= Text under study =
When the Story Does Not End Happily

As we work together with teenagers in the laboratory of choral music and ministry, good memories are made and colorful stories are cached. These stories are some of the important pillars upon which we build our programs, launch our legacies, and organize the group's momentum.

Many of the stories are, in and of themselves, not that earthshaking, momentous, or monumental. In fact, most are simple little narratives of basic human interaction, understanding, humor, and perhaps even some comedy. In combination with other contextual experiences, the stories build a sense of teamwork and collaboration which solidify the team and keep things moving forward in positive ways. The stories weave friendships, bolster a sense of team spirit, and celebrate each person's individual contribution to the choir.

We need to pause here to make it clear that no story should ever be "at the expense" of anyone's feelings. In other words, we must carefully guard against any story embarrassing a student or shining light upon any person's weakness or personal struggle. If that ever happens, the story quickly becomes a form of bullying for the teenager who is the butt of the tale. This must be avoided as a plague, and if it does accidentally become the case, quick apologies must be made and a double or triple portion of affirmation for the effected student(s) must be immediately enacted and monitored long afterwards. Stories are much like power tools ... they can create quick and beautiful results, but they also have the ability to suddenly cut deeply, break bones, and permanently maim. We must make use of every vigilant precaution to assure damage is not inflicted upon anyone as a result of our adopted or adapted stories.

Those of us who have worked with students for a while know that all student choir stories do not end happily. Sometimes, our students make destructive choices which tear their lives apart. At other times, our young singers are victims of violence, rape, or other forms of abuse. And sadly, sometimes students do not recover from their childhood or adolescent traumas. Some tragically give up and take their own lives. Occasionally, though not often, some are sentenced to prison time. Some do not survive cancer, drug addiction, or mental illness. Through three decades of youth choir ministry, programs, and research, YouthCUE has walked with our network directors way too many times through overwhelming tragedies involving their students. And as a local student choir director, my own choirs have had our fair share (or perhaps more) of sad story endings.

= Given information =
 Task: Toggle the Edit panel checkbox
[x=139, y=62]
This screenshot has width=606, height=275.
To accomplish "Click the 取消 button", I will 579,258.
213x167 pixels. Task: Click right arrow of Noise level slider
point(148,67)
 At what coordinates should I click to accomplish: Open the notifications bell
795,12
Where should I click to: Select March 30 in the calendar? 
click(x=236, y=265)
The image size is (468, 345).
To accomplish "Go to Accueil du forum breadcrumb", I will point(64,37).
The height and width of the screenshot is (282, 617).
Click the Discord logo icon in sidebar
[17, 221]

--

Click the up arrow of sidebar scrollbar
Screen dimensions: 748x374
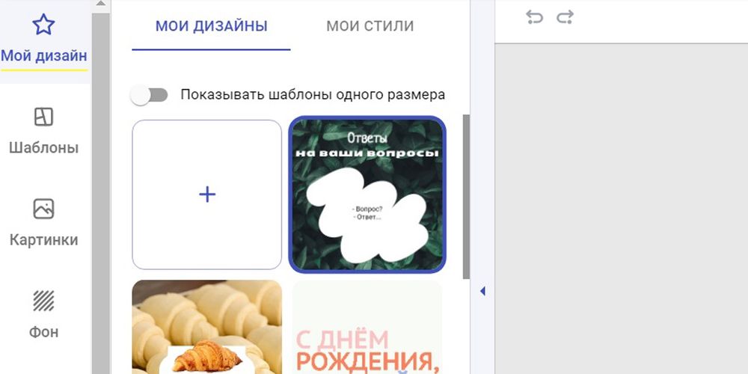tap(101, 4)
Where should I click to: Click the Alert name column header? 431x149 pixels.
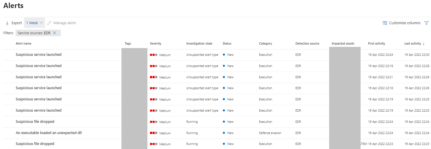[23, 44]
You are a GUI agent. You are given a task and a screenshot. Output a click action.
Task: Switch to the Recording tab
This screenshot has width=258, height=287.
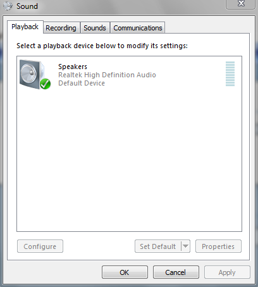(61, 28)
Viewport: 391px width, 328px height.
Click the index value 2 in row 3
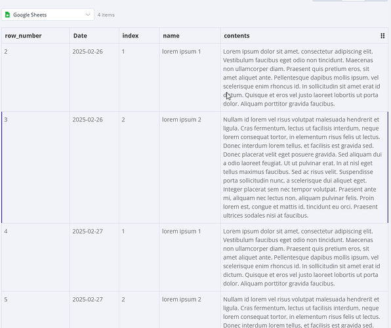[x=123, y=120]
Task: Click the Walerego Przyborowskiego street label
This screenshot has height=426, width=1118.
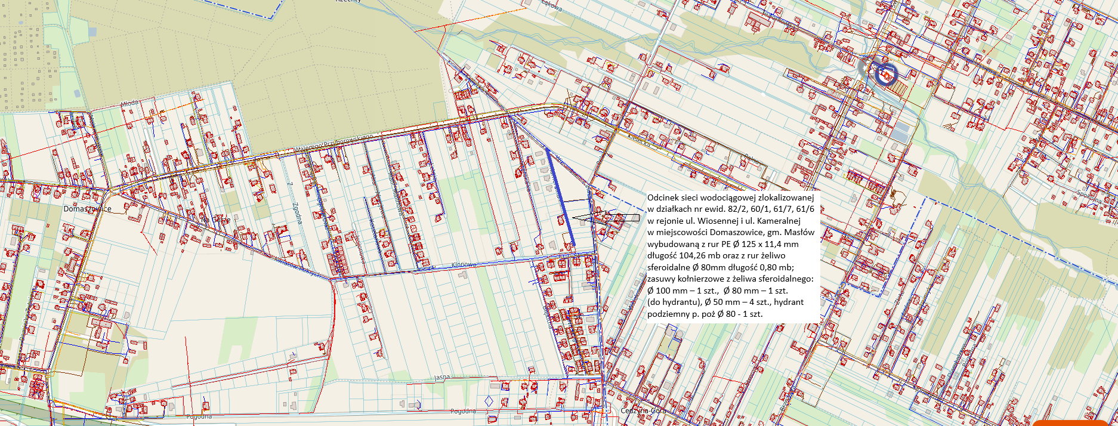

= Questions =
1. In the text on choir stories, rewrite the paragraph beginning "Many of the stories are" as a short bulleted list that keeps its main facts.
2. Repeat everything from "As we work together" down to "to the choir." in the text on choir stories, substituting "young singers" for "teenagers".

= Answers in order =
1.
- Most of the stories are not earthshaking; they are simple narratives of human interaction, understanding, humor, and comedy.
- Combined with other contextual experiences, they build teamwork and collaboration that solidify the team and keep it moving forward positively.
- They weave friendships, bolster team spirit, and celebrate each person's contribution to the choir.

2.
As we work together with young singers in the laboratory of choral music and ministry, good memories are made and colorful stories are cached. These stories are some of the important pillars upon which we build our programs, launch our legacies, and organize the group's momentum.

Many of the stories are, in and of themselves, not that earthshaking, momentous, or monumental. In fact, most are simple little narratives of basic human interaction, understanding, humor, and perhaps even some comedy. In combination with other contextual experiences, the stories build a sense of teamwork and collaboration which solidify the team and keep things moving forward in positive ways. The stories weave friendships, bolster a sense of team spirit, and celebrate each person's individual contribution to the choir.